> Assignment:
Once the line containing "At what coordinates should I click to accomplish: Click More(40)" is reached, copy it and every line after it exactly, to the end of the material, without pictures.

> Data to use:
- Opening Delimiter -

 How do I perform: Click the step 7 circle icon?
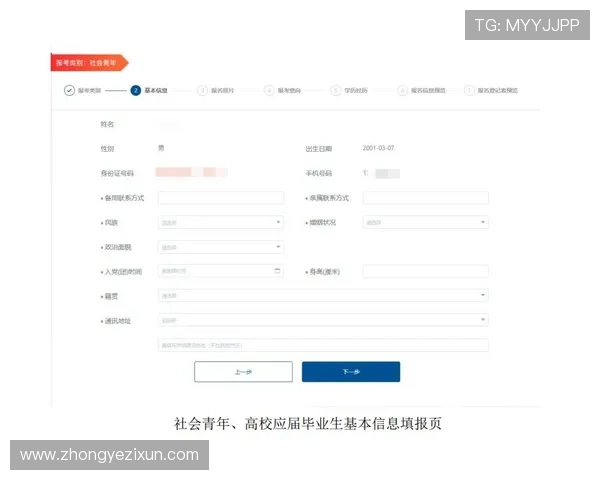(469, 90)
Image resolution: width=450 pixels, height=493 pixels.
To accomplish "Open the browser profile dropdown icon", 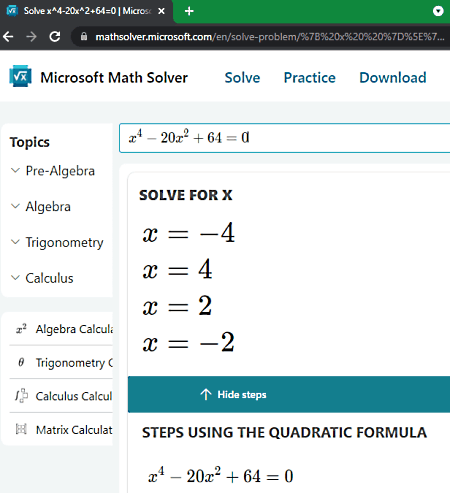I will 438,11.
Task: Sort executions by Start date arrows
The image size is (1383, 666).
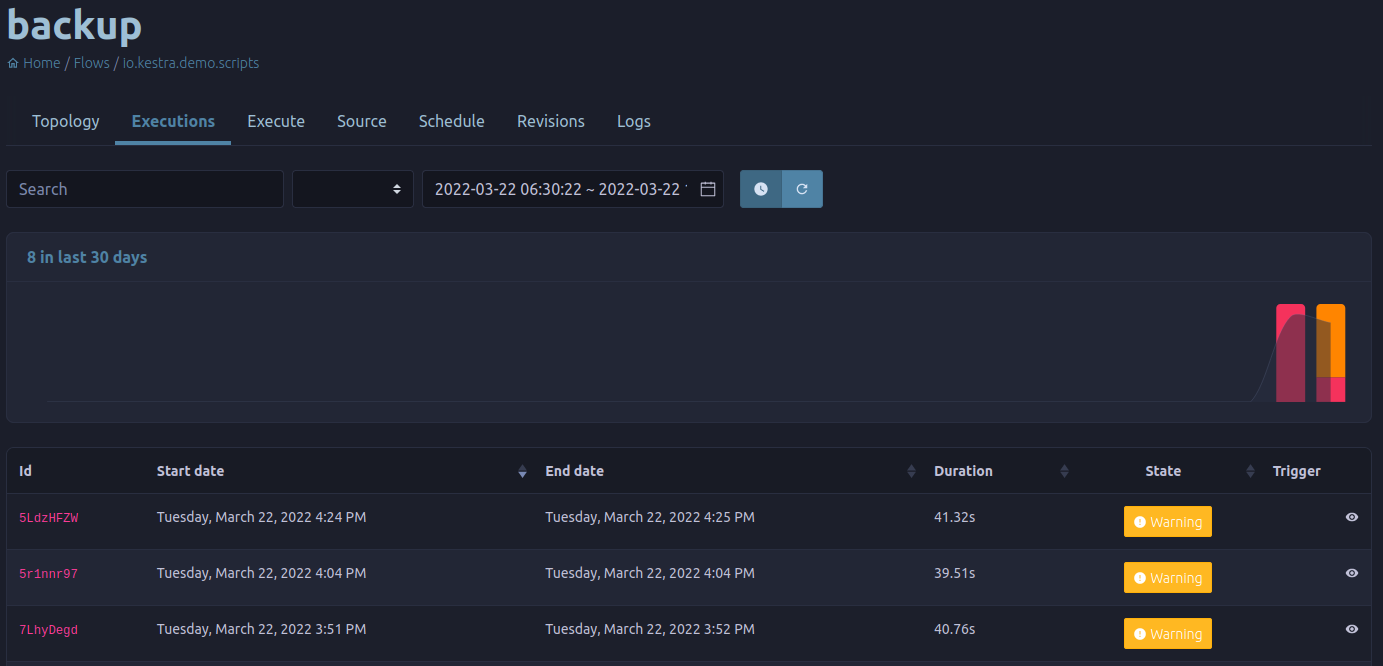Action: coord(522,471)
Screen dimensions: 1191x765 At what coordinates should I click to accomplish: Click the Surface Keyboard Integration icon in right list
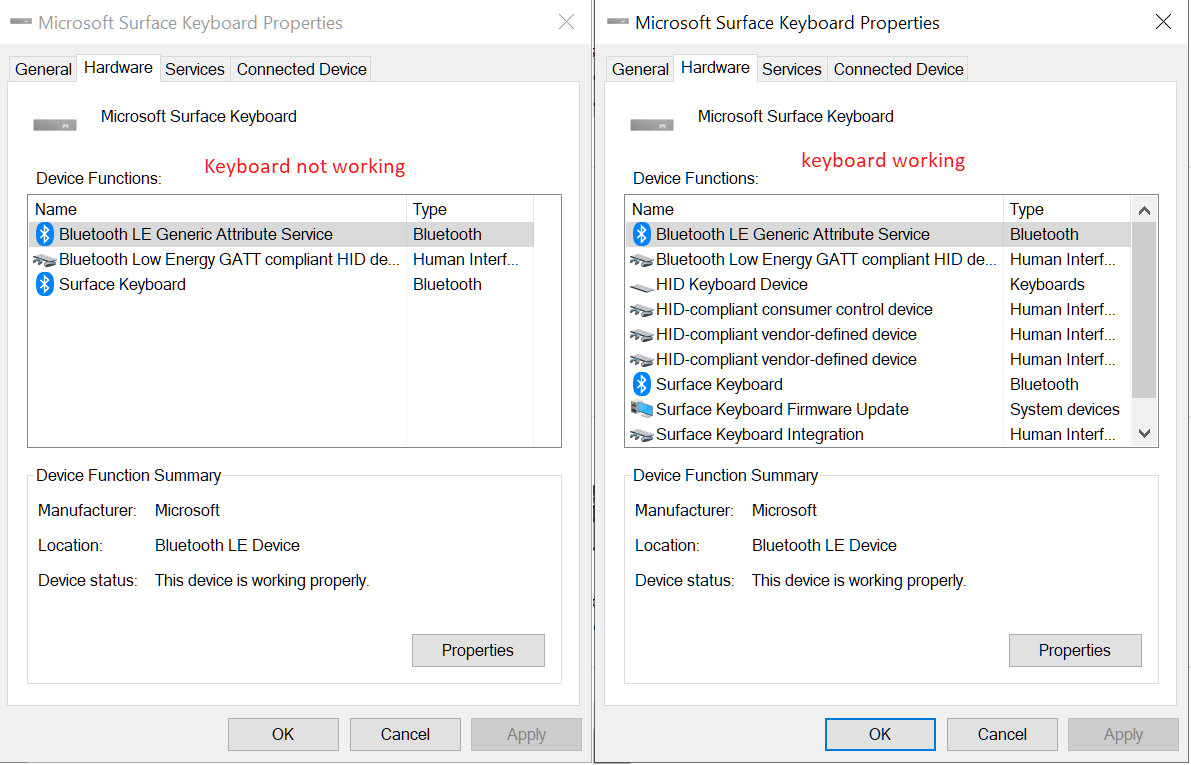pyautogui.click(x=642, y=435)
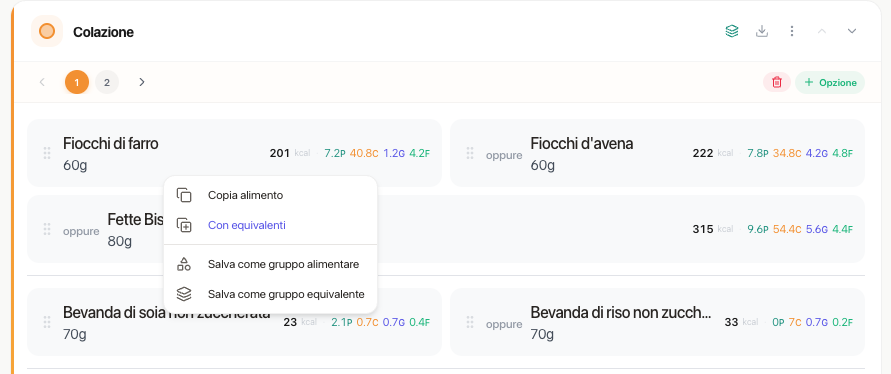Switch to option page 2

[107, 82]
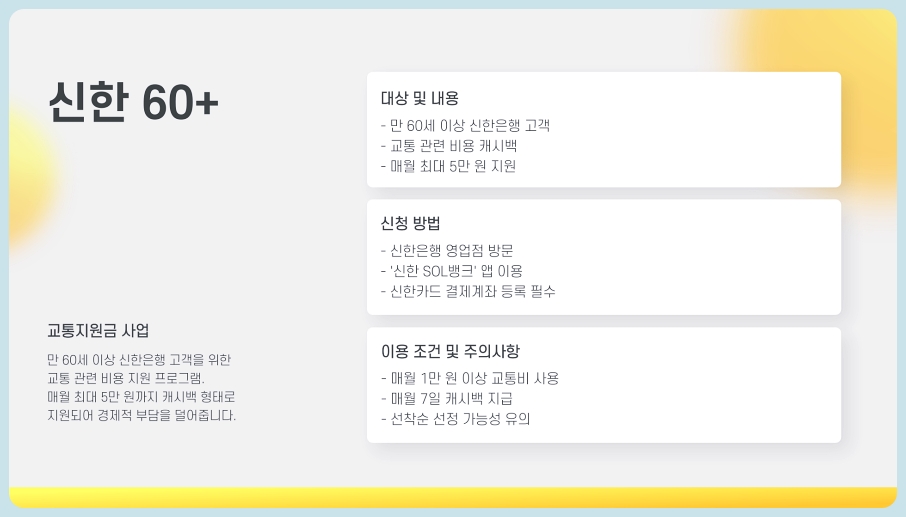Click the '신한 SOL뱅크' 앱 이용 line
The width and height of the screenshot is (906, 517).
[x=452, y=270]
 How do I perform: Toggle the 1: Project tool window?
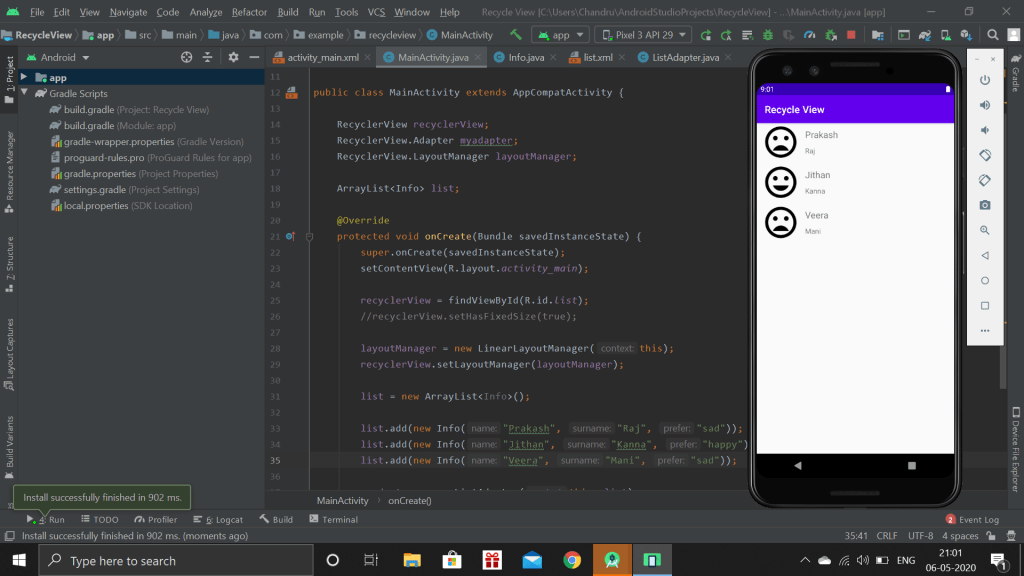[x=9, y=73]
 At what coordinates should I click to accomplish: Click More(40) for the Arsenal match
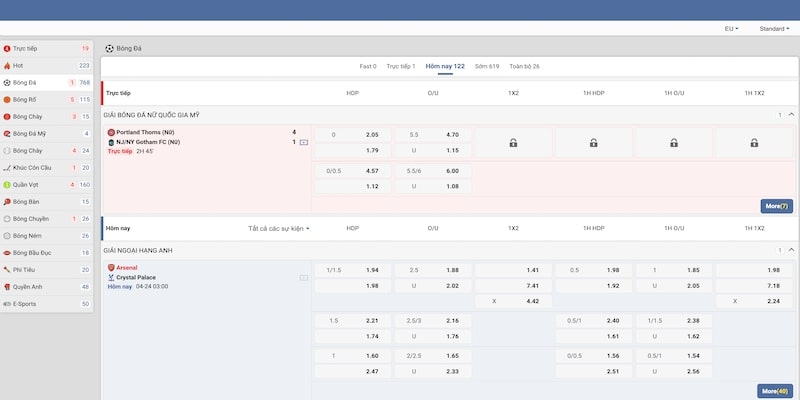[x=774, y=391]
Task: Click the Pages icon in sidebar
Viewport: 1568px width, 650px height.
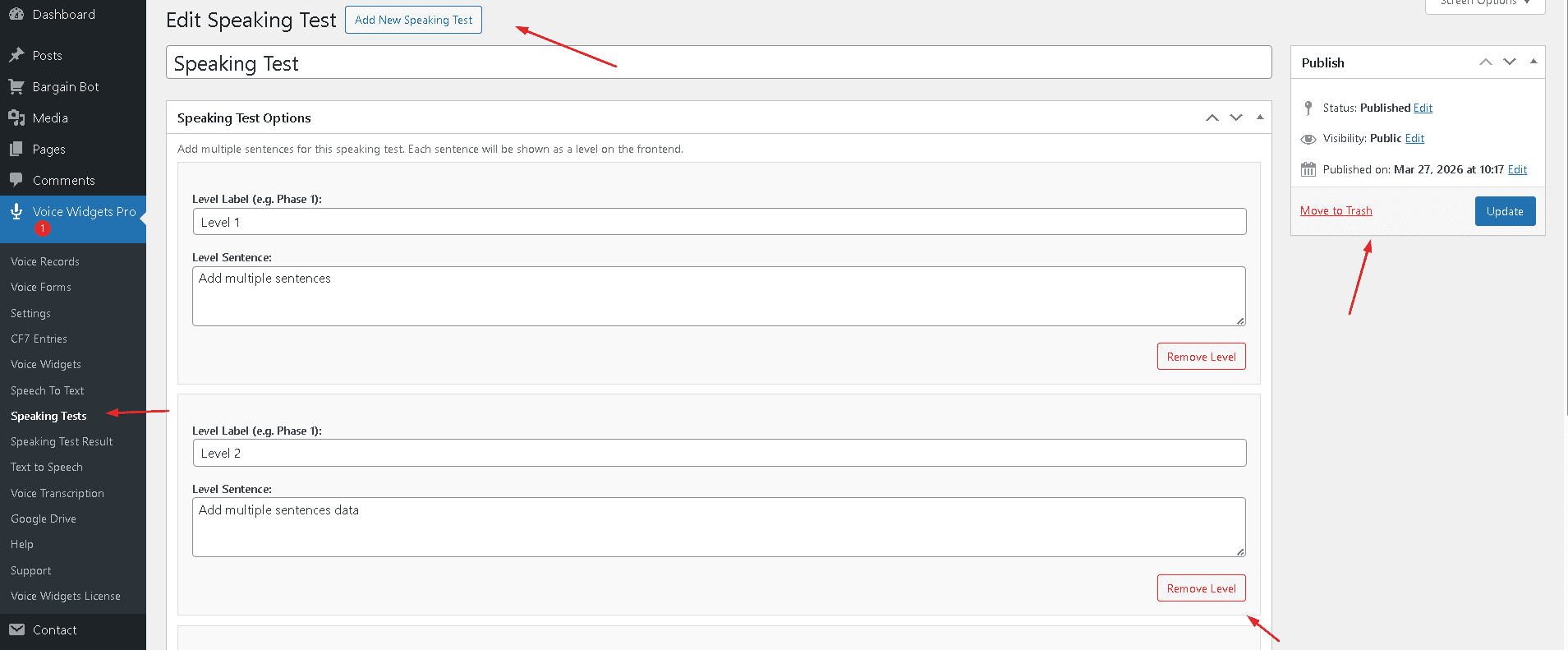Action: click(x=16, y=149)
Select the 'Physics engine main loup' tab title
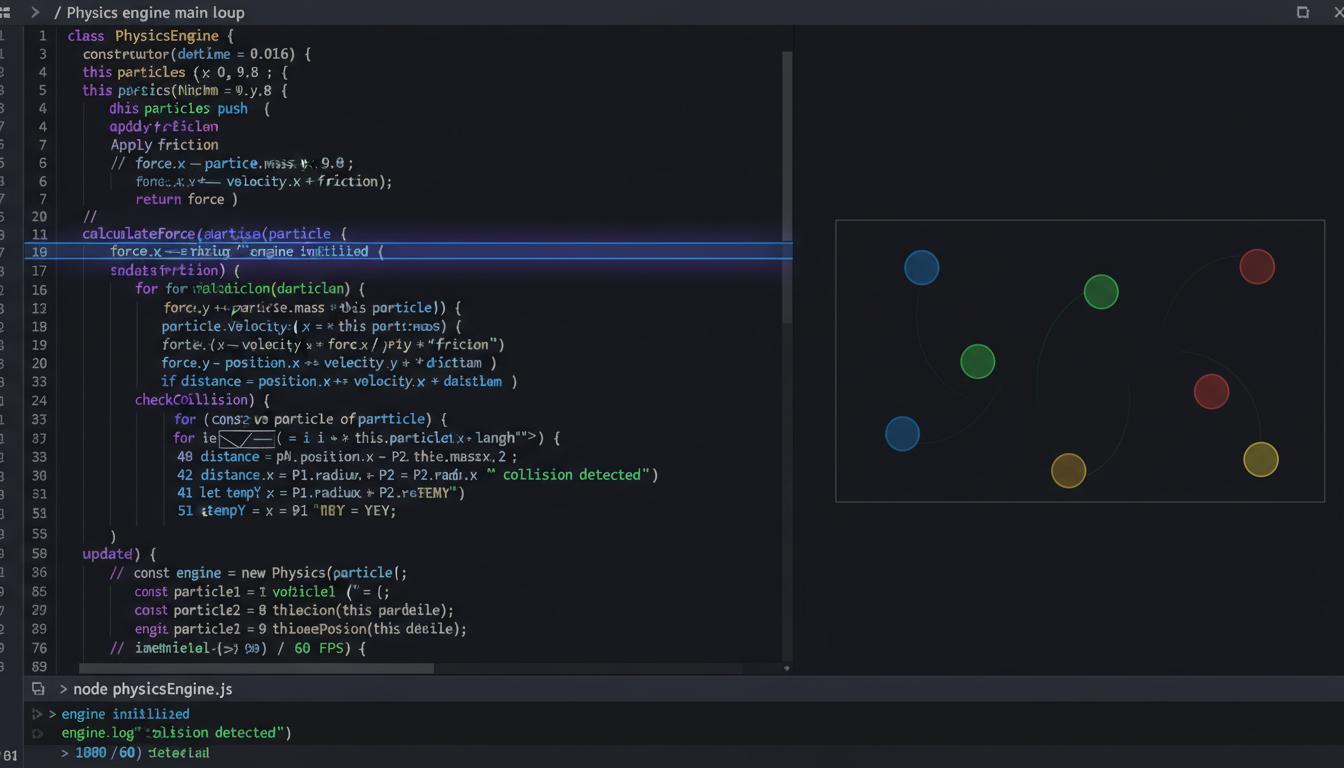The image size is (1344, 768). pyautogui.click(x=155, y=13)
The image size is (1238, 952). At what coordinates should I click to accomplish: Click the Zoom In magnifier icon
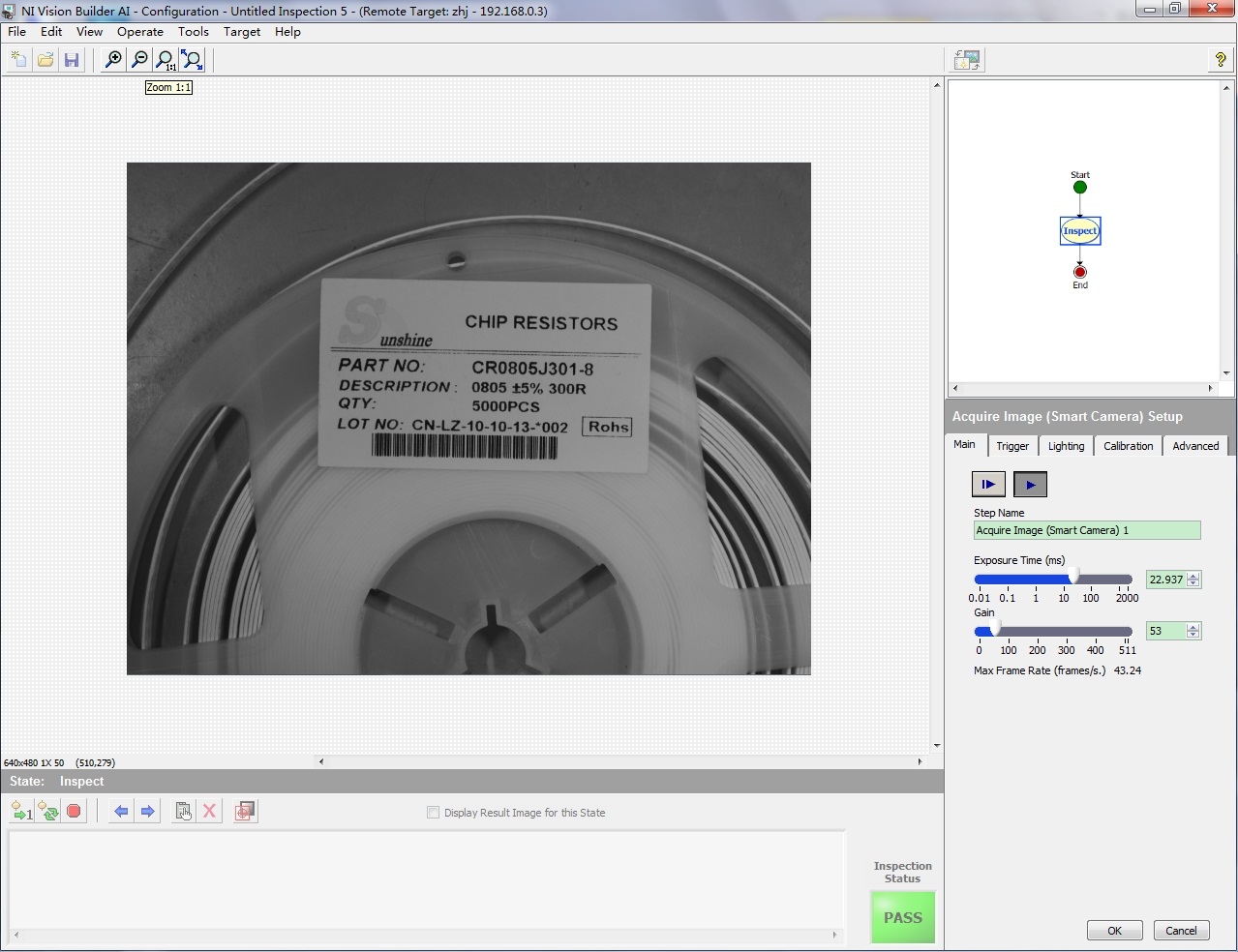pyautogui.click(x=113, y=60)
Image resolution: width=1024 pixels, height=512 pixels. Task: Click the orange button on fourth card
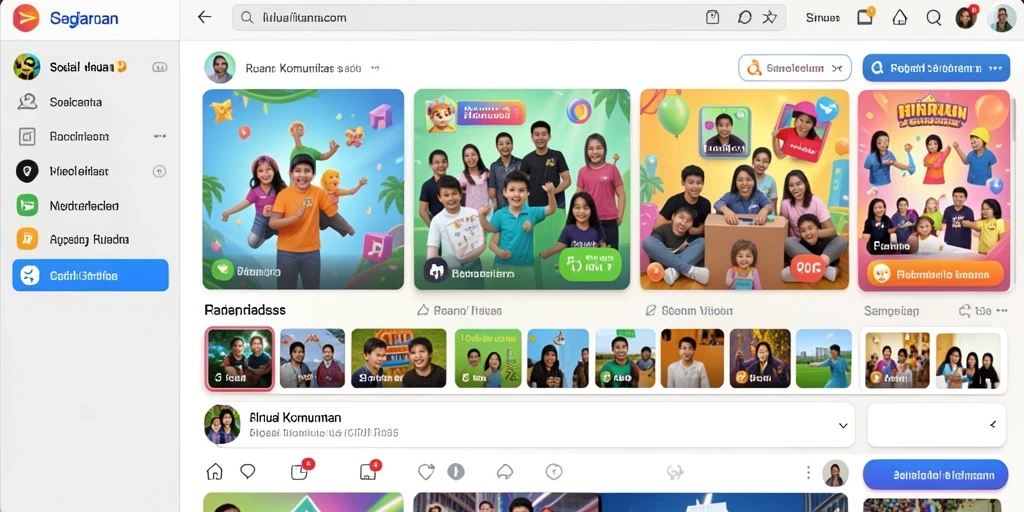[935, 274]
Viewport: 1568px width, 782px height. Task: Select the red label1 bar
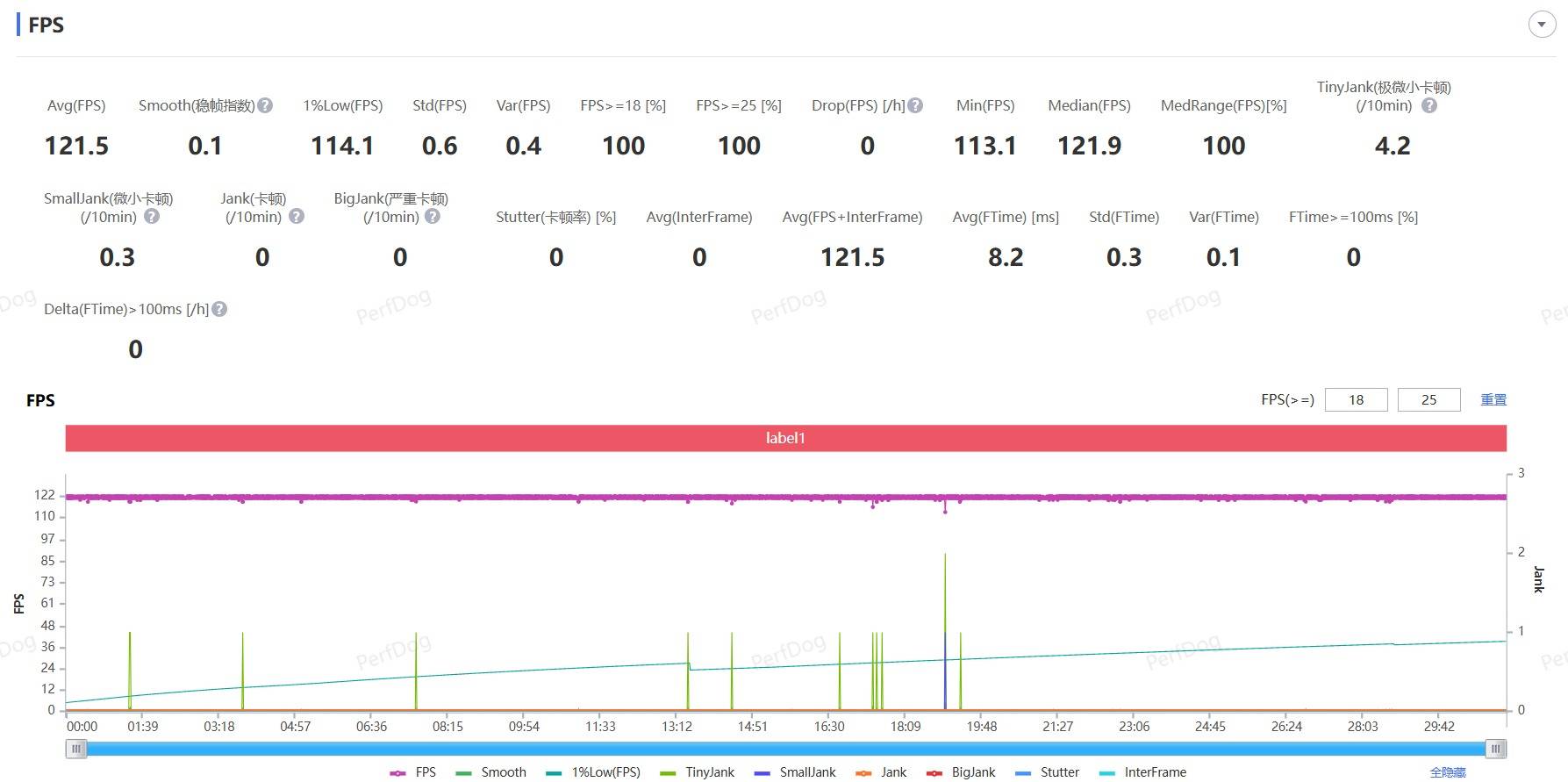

- Closing Delimiter -

> Solution to this exercise:
 At what coordinates should I click to accomplish: Click More(40) for the Arsenal match
[x=774, y=391]
Task: Click the Pages icon in sidebar
Viewport: 1568px width, 650px height.
Action: click(x=16, y=149)
Select the 'Physics engine main loup' tab title
The image size is (1344, 768). pyautogui.click(x=155, y=13)
The image size is (1238, 952). At what coordinates should I click to accomplish: Click the Zoom In magnifier icon
pyautogui.click(x=113, y=60)
Image resolution: width=1024 pixels, height=512 pixels. Task: Click the orange button on fourth card
[935, 274]
Viewport: 1568px width, 782px height. Task: Select the red label1 bar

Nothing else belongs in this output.